**Dataset excerpts**.
※

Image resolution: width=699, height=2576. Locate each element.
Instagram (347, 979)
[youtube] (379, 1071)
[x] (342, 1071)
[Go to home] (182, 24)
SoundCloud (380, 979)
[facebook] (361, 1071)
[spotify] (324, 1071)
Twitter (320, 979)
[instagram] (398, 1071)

※

**Work instructions**. Print all the data exactly as shown above.

**Response area**.
Image resolution: width=699, height=2576. Locate each element.
Instagram (347, 979)
[youtube] (379, 1071)
[x] (342, 1071)
[Go to home] (182, 24)
SoundCloud (380, 979)
[facebook] (361, 1071)
[spotify] (324, 1071)
Twitter (320, 979)
[instagram] (398, 1071)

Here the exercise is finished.